The Philadelphia-area hospitals slated to be sold are Graduate, Roxborough Memorial and Warminster hospitals.
Under the terms of the settlement, Tenet will make an initial payment today of $450 million, plus about $20 million in interest. Beginning in November 2007, Tenet must begin paying the remainder of the cash portion of the settlement in 12 quarterly installments that will end in August 2010.
The settlement also says Tenet will waive its right to pursue receipt of $175 million in certain outlier and disproportionate share payments that have never been recorded by the company pending a resolution of these issues and the uncertainty that they would ever be received.
News of the settlement at first led to a 17-cent rise in Tenet's stock price, but by the end of the day the price had dropped 37 cents, to close 20 cents down at $7.03.

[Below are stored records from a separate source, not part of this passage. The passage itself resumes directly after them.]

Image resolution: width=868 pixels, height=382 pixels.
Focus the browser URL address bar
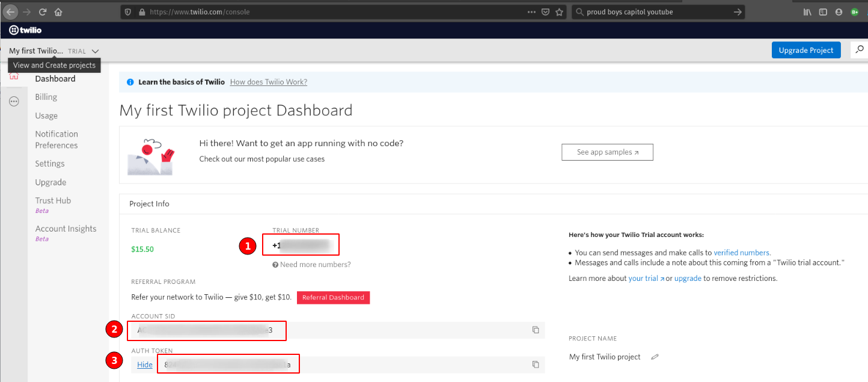tap(331, 11)
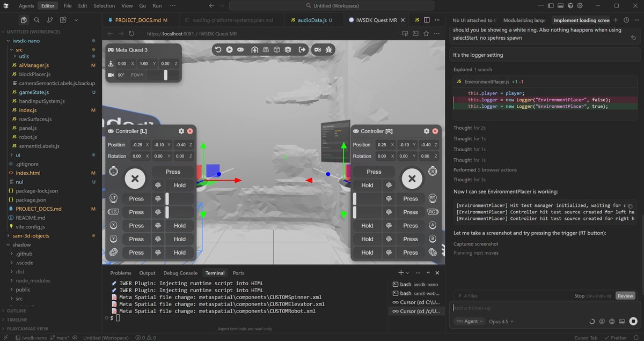Image resolution: width=644 pixels, height=341 pixels.
Task: Open the debug bug icon in the emulator toolbar
Action: pos(329,49)
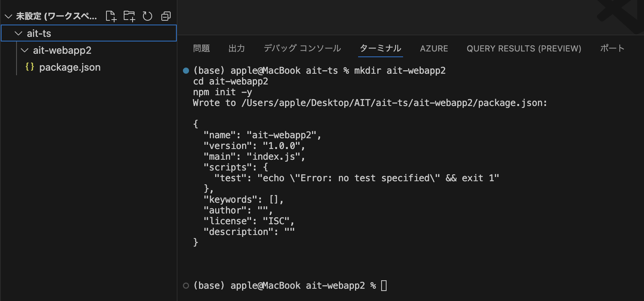Switch to the AZURE tab

(434, 48)
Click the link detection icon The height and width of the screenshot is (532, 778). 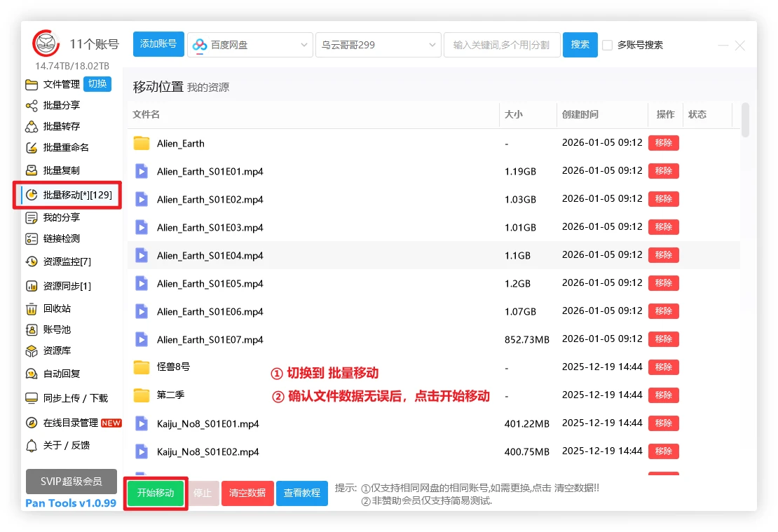pyautogui.click(x=31, y=239)
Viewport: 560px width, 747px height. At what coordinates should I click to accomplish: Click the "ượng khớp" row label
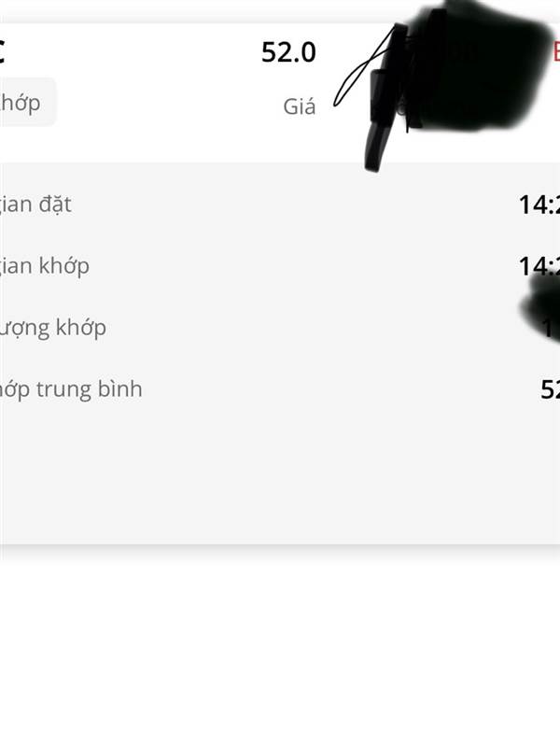tap(52, 329)
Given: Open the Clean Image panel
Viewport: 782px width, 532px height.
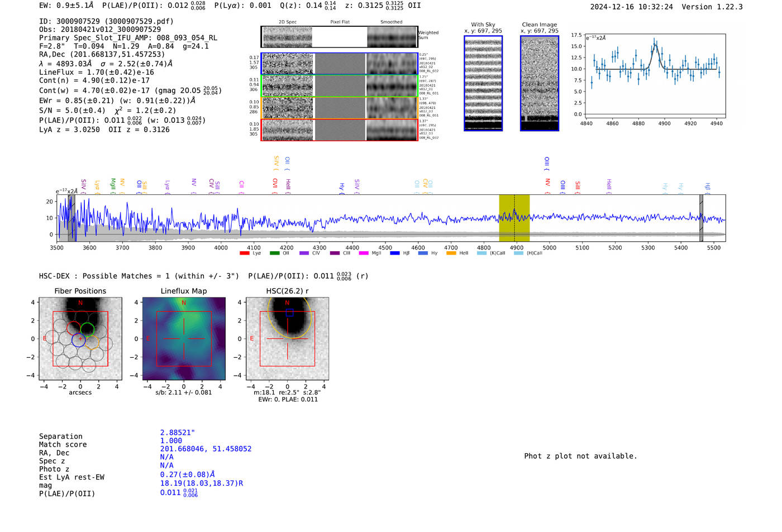Looking at the screenshot, I should [x=539, y=83].
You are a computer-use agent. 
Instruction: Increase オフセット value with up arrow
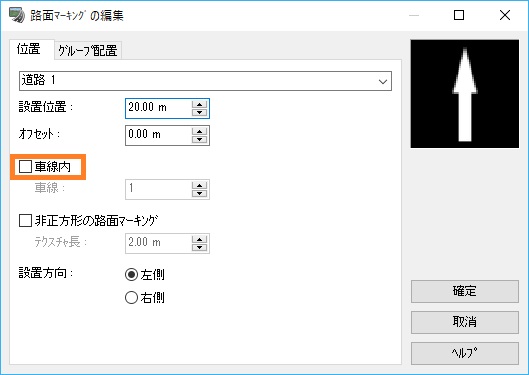point(199,132)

Justice Department lawyers said the lion's share of the settlement -- more than $788 million -- related to claims arising from Tenet's receipt of excessive "outlier" payments, which are intended to be limited to situations involving extraordinarily costly episodes of care.

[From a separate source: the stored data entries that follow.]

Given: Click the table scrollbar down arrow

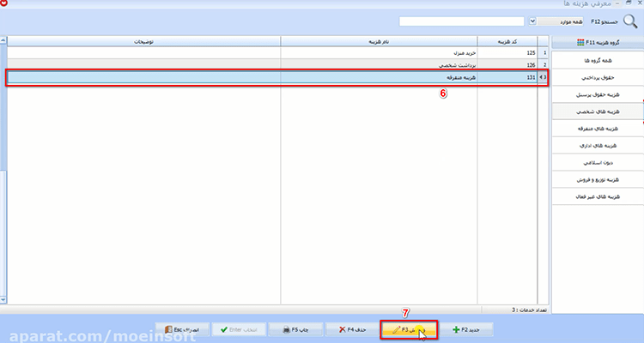Looking at the screenshot, I should [x=3, y=300].
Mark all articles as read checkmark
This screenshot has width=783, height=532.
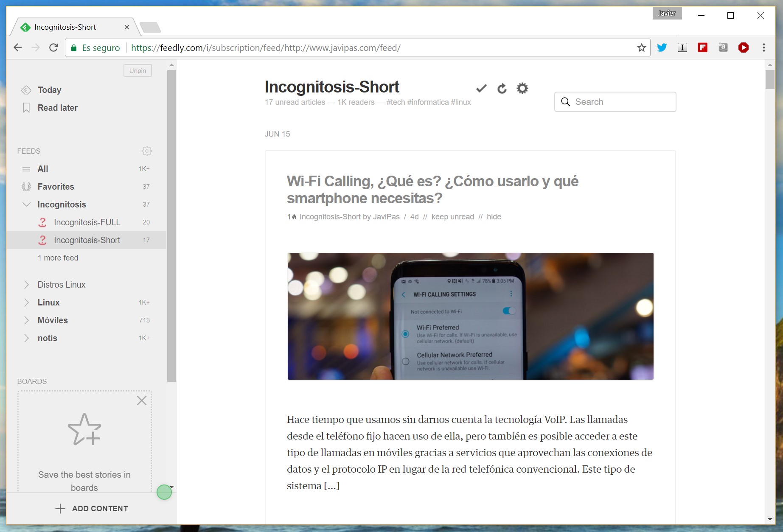pos(481,88)
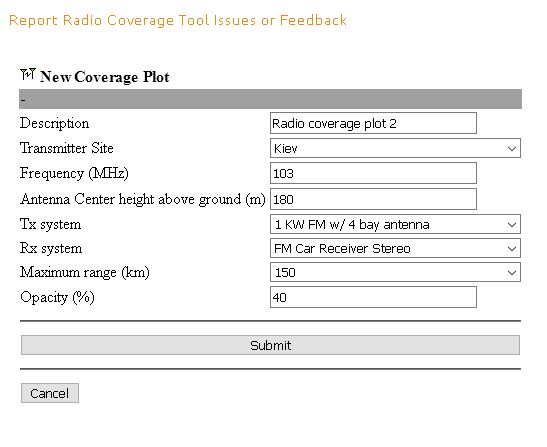Image resolution: width=547 pixels, height=447 pixels.
Task: Open the Transmitter Site dropdown showing Kiev
Action: [x=395, y=148]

Tenet inflated those charges "substantially in excess of any increase in the costs associated with patient care and billing for services and supplies not provided to patients," the Justice Department said.
About $47 million of the settlement stemmed from claims that Tenet "paid kickbacks to physicians to get Medicare patients referred to its facilities, and that Tenet billed Medicare for services that were ordered or referred by physicians with whom Tenet had an improper financial relationship," prosecutors said.
And another $46 million stemmed from claims that Tenet engaged in "upcoding," a term that refers to situations in which improper diagnosis codes were assigned to patient records in order to increase reimbursement, prosecutors said.
The settlement also calls for Tenet to enter into a multi-year "corporate integrity agreement" with the Office of Inspector General in the U.S. Department of Health and Human Services.
OIG promised not to exclude Tenet hospitals from any federal health care program if Tenet executes an acceptable corporate integrity agreement, which the company said it expects to do within 90 days.
The plan calls for Tenet to employ an independent review organization to provide an external review of the company's ongoing compliance in the areas of Medicare coding, physician financial relationships, setting of hospital charges and quality of care.
"Tenet has significantly enhanced its internal compliance function since 2003," Fetter said. "Therefore, we expect to fulfill the terms of the corporate integrity agreement without adding additional resources, except for external reviews required to monitor our compliance with the agreement."